Berlari.

Berlarilah.

Berlarilah dari dosa yang telah kau perbuat hari itu.

Netra biru langit yang selalu kau banggakan menampakkan ketakutan tiada tara kemudian melihat pergerakan dari makhluk di bawahmu, kau menyadari telah melakukan dosa besar.

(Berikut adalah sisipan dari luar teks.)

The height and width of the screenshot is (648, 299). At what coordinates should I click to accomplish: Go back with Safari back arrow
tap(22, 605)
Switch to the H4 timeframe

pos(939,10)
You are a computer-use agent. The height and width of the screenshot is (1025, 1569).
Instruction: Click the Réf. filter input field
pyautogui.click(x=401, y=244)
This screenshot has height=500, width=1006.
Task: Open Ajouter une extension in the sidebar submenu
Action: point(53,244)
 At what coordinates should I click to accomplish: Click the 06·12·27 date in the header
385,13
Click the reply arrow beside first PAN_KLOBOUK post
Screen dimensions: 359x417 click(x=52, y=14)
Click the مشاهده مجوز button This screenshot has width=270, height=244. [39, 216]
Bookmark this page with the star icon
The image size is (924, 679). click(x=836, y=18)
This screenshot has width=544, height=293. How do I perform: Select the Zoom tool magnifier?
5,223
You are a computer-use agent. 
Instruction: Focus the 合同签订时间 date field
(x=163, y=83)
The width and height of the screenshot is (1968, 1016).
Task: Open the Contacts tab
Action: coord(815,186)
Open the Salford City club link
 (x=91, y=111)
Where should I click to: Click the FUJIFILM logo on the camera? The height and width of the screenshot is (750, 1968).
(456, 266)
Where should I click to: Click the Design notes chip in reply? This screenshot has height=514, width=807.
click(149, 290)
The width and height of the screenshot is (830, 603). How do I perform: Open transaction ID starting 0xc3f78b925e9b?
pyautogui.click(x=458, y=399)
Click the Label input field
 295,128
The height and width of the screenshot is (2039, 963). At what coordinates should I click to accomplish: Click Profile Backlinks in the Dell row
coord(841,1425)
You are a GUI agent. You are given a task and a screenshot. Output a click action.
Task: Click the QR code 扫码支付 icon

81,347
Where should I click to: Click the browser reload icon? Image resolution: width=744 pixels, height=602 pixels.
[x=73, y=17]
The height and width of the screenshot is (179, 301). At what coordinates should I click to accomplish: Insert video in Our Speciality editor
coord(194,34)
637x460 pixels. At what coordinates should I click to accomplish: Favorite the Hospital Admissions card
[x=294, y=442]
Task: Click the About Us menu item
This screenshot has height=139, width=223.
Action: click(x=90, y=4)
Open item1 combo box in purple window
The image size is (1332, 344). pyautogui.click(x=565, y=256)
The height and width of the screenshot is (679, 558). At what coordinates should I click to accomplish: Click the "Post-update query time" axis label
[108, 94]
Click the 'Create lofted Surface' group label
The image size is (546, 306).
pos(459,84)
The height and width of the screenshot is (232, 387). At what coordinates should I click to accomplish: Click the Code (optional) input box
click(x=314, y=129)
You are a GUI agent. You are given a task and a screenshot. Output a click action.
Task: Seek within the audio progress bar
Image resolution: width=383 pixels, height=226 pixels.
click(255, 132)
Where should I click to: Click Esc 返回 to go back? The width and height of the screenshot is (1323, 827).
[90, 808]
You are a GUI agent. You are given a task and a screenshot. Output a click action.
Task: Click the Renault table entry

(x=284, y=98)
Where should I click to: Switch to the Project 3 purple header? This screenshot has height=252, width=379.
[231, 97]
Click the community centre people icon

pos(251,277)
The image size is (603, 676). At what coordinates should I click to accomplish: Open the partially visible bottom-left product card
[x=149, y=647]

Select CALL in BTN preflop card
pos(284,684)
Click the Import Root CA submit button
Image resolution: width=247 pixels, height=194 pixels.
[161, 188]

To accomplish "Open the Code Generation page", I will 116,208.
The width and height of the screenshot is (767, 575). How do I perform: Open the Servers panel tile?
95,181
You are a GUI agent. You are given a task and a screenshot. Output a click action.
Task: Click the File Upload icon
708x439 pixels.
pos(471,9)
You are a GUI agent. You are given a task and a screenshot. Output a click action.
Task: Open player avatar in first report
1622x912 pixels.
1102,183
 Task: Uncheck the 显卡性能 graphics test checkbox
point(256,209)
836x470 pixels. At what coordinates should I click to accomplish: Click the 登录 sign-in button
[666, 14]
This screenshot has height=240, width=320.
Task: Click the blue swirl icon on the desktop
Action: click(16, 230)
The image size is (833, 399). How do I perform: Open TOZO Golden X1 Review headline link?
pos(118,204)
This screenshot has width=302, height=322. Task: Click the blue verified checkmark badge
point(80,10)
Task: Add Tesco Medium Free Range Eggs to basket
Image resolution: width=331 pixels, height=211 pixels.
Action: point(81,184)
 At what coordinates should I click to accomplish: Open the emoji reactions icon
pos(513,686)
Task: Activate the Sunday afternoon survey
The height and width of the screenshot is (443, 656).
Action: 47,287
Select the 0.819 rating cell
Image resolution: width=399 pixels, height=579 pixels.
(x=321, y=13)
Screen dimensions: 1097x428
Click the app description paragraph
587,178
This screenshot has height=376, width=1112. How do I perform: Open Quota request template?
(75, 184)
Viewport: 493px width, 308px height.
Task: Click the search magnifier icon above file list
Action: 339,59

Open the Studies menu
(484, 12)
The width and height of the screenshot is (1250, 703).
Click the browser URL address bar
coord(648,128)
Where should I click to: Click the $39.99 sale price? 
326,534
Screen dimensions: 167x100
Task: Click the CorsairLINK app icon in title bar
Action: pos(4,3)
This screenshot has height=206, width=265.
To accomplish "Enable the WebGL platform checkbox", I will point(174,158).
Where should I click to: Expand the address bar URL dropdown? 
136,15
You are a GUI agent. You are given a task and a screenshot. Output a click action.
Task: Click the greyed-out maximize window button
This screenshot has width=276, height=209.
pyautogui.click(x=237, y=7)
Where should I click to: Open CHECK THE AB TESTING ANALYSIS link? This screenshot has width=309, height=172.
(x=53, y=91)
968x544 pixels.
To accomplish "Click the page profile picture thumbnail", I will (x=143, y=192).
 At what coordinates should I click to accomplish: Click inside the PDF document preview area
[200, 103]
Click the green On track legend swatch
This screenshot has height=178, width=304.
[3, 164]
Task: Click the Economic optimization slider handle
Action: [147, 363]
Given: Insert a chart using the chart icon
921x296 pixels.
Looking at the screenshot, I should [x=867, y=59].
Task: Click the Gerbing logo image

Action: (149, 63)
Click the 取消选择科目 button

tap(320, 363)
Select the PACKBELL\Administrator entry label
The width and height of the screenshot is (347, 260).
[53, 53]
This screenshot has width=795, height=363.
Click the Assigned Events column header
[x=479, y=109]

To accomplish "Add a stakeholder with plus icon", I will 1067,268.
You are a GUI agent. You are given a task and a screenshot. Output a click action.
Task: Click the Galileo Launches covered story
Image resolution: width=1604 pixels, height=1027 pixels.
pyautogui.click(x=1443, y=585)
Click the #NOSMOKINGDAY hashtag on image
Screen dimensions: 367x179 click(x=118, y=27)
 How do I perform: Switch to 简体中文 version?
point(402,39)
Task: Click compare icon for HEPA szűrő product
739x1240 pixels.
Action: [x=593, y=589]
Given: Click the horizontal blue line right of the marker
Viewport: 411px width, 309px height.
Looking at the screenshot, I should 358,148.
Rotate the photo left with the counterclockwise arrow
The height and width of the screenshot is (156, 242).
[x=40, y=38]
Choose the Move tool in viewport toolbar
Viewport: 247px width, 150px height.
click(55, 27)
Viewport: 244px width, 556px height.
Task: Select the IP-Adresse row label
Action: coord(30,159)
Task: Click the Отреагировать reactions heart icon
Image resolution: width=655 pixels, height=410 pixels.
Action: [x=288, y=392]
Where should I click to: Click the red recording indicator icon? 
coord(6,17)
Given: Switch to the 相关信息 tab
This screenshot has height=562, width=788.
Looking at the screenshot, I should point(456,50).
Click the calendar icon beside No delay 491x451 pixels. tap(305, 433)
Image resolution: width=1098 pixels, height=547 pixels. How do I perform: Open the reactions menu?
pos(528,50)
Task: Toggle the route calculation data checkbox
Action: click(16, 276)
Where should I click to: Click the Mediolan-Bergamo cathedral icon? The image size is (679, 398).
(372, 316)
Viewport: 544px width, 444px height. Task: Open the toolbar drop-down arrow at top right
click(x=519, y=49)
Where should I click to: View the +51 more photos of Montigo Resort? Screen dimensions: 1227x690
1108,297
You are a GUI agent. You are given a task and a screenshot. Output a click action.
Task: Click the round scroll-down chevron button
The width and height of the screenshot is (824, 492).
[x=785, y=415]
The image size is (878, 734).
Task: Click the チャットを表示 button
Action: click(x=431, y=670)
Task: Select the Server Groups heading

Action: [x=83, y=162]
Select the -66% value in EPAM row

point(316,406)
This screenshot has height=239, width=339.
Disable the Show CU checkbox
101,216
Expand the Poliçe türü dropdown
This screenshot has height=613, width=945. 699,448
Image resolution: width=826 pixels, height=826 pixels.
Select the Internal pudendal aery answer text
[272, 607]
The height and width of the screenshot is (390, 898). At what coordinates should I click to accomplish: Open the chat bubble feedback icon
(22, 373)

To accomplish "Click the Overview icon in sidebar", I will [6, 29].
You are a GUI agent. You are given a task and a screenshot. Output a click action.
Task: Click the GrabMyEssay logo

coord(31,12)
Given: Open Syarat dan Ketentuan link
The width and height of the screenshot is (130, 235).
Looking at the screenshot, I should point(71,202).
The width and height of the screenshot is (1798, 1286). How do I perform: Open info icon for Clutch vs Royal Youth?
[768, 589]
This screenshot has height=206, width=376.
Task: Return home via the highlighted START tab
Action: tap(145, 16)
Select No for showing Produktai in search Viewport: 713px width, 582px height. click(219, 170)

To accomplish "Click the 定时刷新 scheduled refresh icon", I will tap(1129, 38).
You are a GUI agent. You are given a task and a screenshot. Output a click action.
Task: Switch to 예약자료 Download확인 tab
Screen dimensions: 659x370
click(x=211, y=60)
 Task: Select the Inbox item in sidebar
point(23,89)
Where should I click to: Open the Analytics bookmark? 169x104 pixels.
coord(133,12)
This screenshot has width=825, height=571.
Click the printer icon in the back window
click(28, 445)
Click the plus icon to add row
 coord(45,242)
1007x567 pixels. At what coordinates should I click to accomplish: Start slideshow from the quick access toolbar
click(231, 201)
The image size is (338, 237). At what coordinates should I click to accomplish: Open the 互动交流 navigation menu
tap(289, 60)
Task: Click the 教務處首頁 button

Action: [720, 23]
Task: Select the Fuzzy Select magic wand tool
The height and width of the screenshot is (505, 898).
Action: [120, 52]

Kakinya mundur perlahan kemudian berbalik dan berlari terbirit-birit menjauh dari daerah elit dimana setiap harinya lantunan lagu merdu dari para malaikat penyanyi bergema disana.

Takut.

Takutilah.

Lemparan batu padamu dari para penghuni daerah itu. Raungan amarah, kata-kata buruk dan umpatan, bibir yang biasanya selalu memujamu berubah menghardikmu dan memerintahkanmu untuk tak kembali kesana dan menodai daerah putih itu dengan dosamu.

Salahkan.

Salahkanlah.

Tanganmu yang tidak dapat kau kendalikan. Tanganmu yang telah menodai takdir suci dari salah seorang makhluk. Tanganmu yang telah mendetakkan kembali jantung matinya, menyalakan kembali otaknya, telah membangkitkannya kembali dari kematiannya. Bahkan membuat semua darah yang mengalir dari kepala mereka kembali masuk ke dalam tubuhnya. Otaknya yang terkena pecahan tengkoraknya kembali ke tempatnya semula.

Berteriak.

Berteriaklah.

Suara yang biasa kau gunakan untuk berkata bijak, untuk merendahkan orang lain sekarang berteriak nyaring. Mengatakan hal yang sama berulang-ulang,

"Bukan salahku! Bukan salahku! Bukan salahku!"

Sampai kakimu kelelahan, matamu memburam dan akhirnya tersandung oleh batu kecil kemudian terjatuh di atas rerumputan di tengah hutan belantara. Ditertawakan oleh pepohonan di sekitarmu, dibicarakan diantara kerumunan burung yang tengah bertengger di dahan pepohonan tersebut.

Menangis.

Menangislah.

Atas dosa yang telah kau perbuat.

Pecundang yang kabur sebelum siapapun dapat menyaksikan sosok menyedihkan dan lemahmu sekarang.

Lalu pejamkanlah matamu, demi menunggu hari dimana dosamu terhapus oleh hembusan angin menggigil ini. Temuilah kegelapan kelam tanpa setitik pun cahaya.